The final shot shows a pensive Fede seated in class. He’s in focus while the rest of the students are not. A teacher drones on but what she says isn’t important. That’s made clear because there are no subtitles in this shot, translating from castellano; but also the length of the shot and the way Fede is framed encourages the viewer to tone her out and focus instead on el tercero.
The shot lasts a more typical 2 minutes, 47 seconds. Several different expressions play across his face; he’s restless and distracted. We have plenty of time to wonder what he’s thinking, and although we can guess what’s replaying in his mind, at least the visuals, how they’ve made him feel is something we can’t exactly know.
The duration of the shot made me wonder about what sort of relationship had just been born, if any at all, by inviting me to relive the previous evening through Fede’s facial expressions.

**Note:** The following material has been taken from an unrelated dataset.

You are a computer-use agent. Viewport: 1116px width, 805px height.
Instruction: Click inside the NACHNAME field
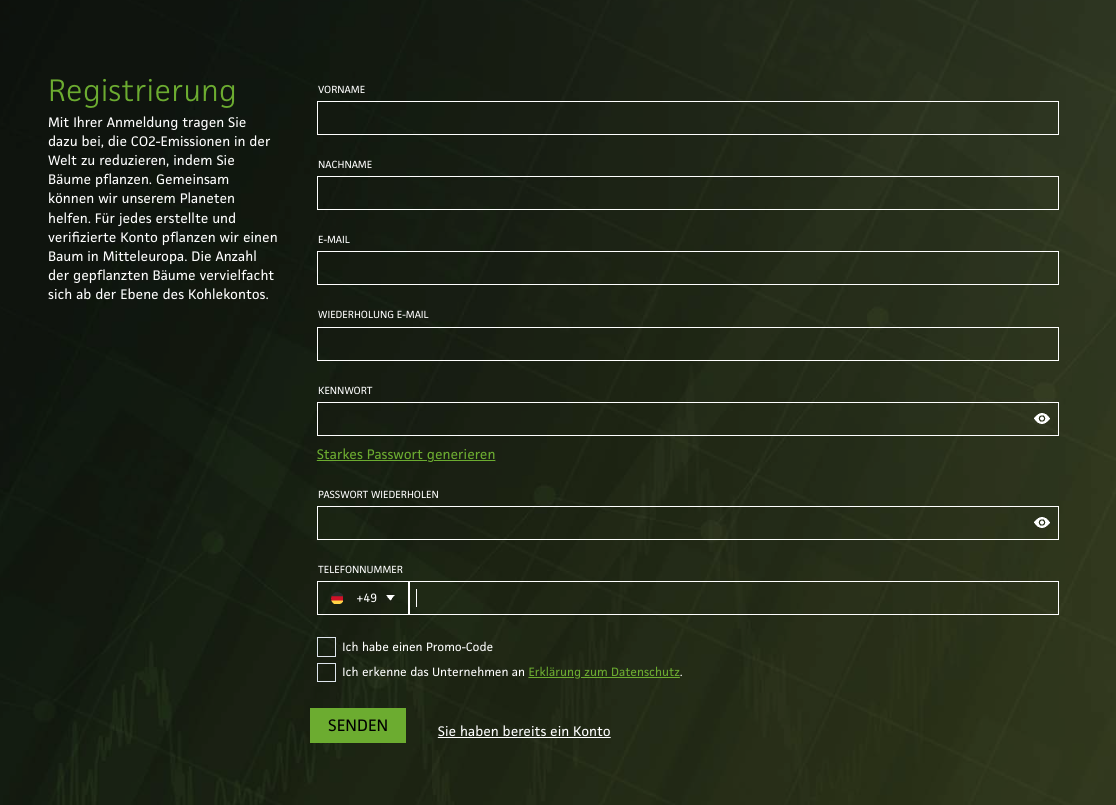click(687, 193)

Yet the film also seems to invite us to contemplate, remain in the present, rather than complicate it with wondering about the future, a cheerful ambivalence that’s built into the film’s title, as well.
I’d like to track down director Rodrigo Guerrero and ask him about this final shot. While Emiliano Dionisi as Fede acts in this scene, I’m betting that the shot itself occurred during a real class lecture with diegetic, or direct sound. Or at least that’s the sense I get. The blonde guy on the left, for instance, keeps looking at the camera, and one guy at the back does, too, at one point. The rest of the students ignore the camera, not in the way that actors do, or even self-conscious extras do, but in the way people do, people who have something real, something else to focus on.
For me, it encapsulates the film’s clever interplay between concepts and styles of realism represented in shot duration and natural-sounding dialogue, contrasted with the carefully colored and framed shots, and the “found” mise-en-scène. The film’s opening section, the manipulated, artificial digital world that brought these men together, is all but forgotten now in this final shot; and that’s as it should be. Camxcam is great; but it can’t beat the Monkey Face.